**TEXTE PROPOSÉ:**
_ _ _ _ _ _ _
Pessoa y parle de tout, de ses voyages intérieurs sans quitter Lisbonne, de lui, de ses créations, et il multiplie les paradoxes. Ainsi, la phrase «Je me dois à la mission dont je me sens investi: une perfection absolue dans la réalisation, un sérieux total dans l'écriture» côtoie «Mon ambition n'est pas d'être poète». Une autre phrase typique révélatrice d’une sorte de masochisme moral, et très connue, est «Je ne suis rien. Je ne serai jamais rien. Je ne peux vouloir être rien. A part ça, je porte en moi tous les rêves du monde». En 1926, à la question «Quelle est la plus grande satisfaction morale que la littérature vous ait apporté?», il fait répondre par son hétéronyme Álvaro de Campos «La seule satisfaction morale que je doive à la littérature est la gloire future d’avoir écrit mes œuvres présentes», mais il fait dire le contraire au même moment à B. Soares.



On retrouve ce contraste d’obscurité et de lumière dans un poème à Érostrate, éphésien obscur dont on ne sait rien, sauf qu’il a incendié l’une des sept merveilles du monde (le temple d’Arthémis à Éphèse, dont il reste aujourd’hui quelques ruines), afin de rendre son nom immortel. Pessoa s’est identifié à cet incendiaire, lui qui n’a pu être incendiaire que dans des manifestes littéraires (et encore, attribués à Á. de Campos). Lui aussi songeait à cette forme de survie compensant la grisaille du quotidien.



On trouve dans le livre beaucoup d’extraits convergents, mais divergents de la vie routinière qu’il menait, comme «Sois pluriel, comme l'univers», «Je me sens né à tout instant à l'éternelle nouveauté du Monde», «Tout sentir de toutes les manières, tout vivre de tous les côtés, être la même chose, en même temps, de toutes les façons possibles», «Vivre, c'est être autre. Et sentir n'est pas possible si l'on sent aujourd'hui comme l'on a senti hier», «Je suis la scène vivante où passent plusieurs acteurs qui jouent plusieurs pièces», ou encore «Mon âme est un orchestre secret; j'ignore quels instruments je pince et lesquels grincent à l'intérieur de moi. Je ne me connais que comme une symphonie».



Voici encore quelques autres "Fragments d'un voyage immobile":



«J'ai passé ces derniers mois à passer ces derniers mois». Digne d’Ionesco !



«Enrouler le monde autour de nos doigts».



«Je ne dors pas. J'entresuis».



«Vivre n'est pas nécessaire : ce qui est nécessaire, c'est créer».



«Un homme peut, s'il est vraiment sage, jouir sur une chaise de tout le spectacle du monde, sans savoir lire, sans parler à personne, en n'utilisant que ses sens, à la condition que son âme ne soit jamais triste».
_ _ _ _ _ _ _
**CONSIGNE:** Transcrivez sans la moindre modification, dans le texte sur Pessoa, tout ce qui va de « On trouve dans » jusqu'à « Digne d’Ionesco ! » inclus. Les lignes ci-dessous n'interviennent en rien dans ce travail.

**DONNÉES FOURNIES:**
_ _ _ _ _ _ _
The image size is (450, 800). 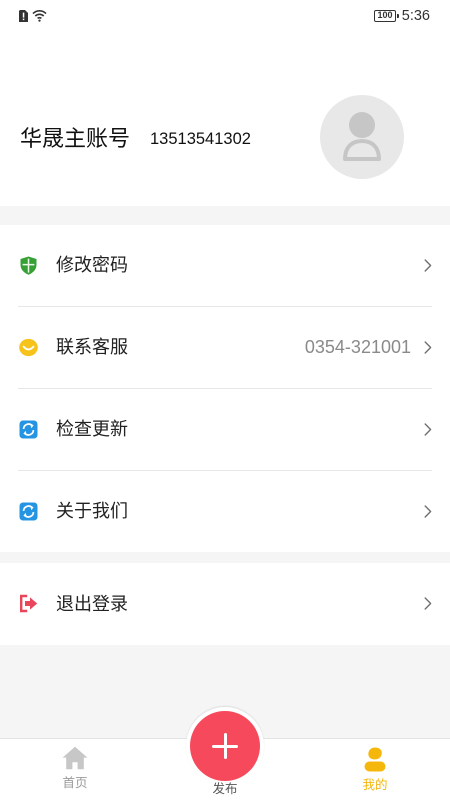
_ _ _ _ _ _ _
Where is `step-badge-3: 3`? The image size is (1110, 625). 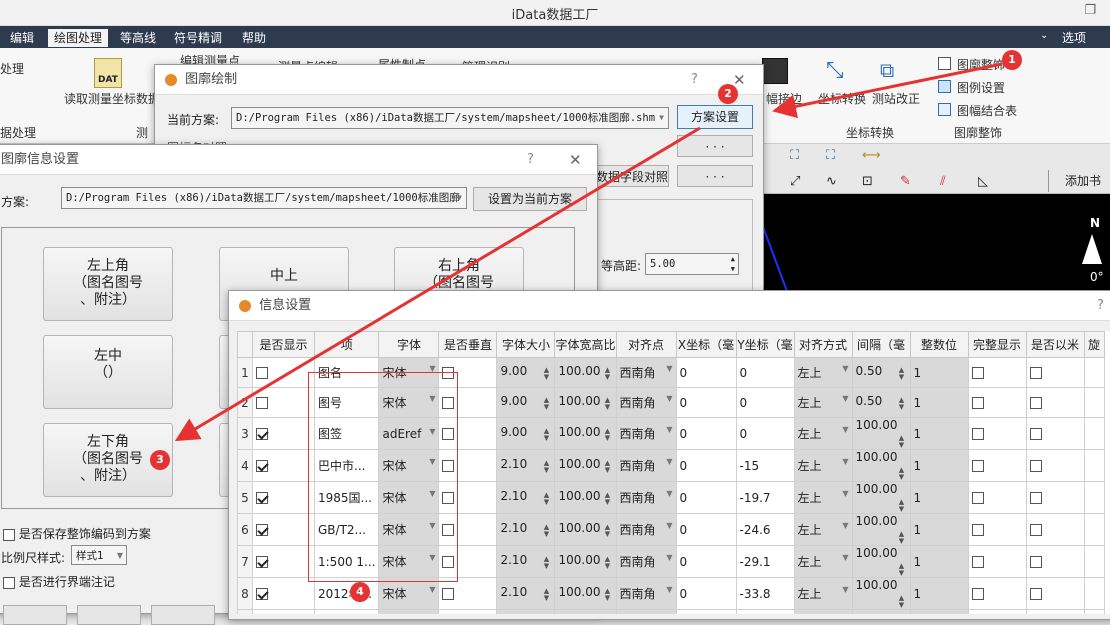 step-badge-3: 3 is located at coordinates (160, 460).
_ _ _ _ _ _ _
**RÉSULTAT OBTENU:**
On trouve dans le livre beaucoup d’extraits convergents, mais divergents de la vie routinière qu’il menait, comme «Sois pluriel, comme l'univers», «Je me sens né à tout instant à l'éternelle nouveauté du Monde», «Tout sentir de toutes les manières, tout vivre de tous les côtés, être la même chose, en même temps, de toutes les façons possibles», «Vivre, c'est être autre. Et sentir n'est pas possible si l'on sent aujourd'hui comme l'on a senti hier», «Je suis la scène vivante où passent plusieurs acteurs qui jouent plusieurs pièces», ou encore «Mon âme est un orchestre secret; j'ignore quels instruments je pince et lesquels grincent à l'intérieur de moi. Je ne me connais que comme une symphonie».



Voici encore quelques autres "Fragments d'un voyage immobile":



«J'ai passé ces derniers mois à passer ces derniers mois». Digne d’Ionesco !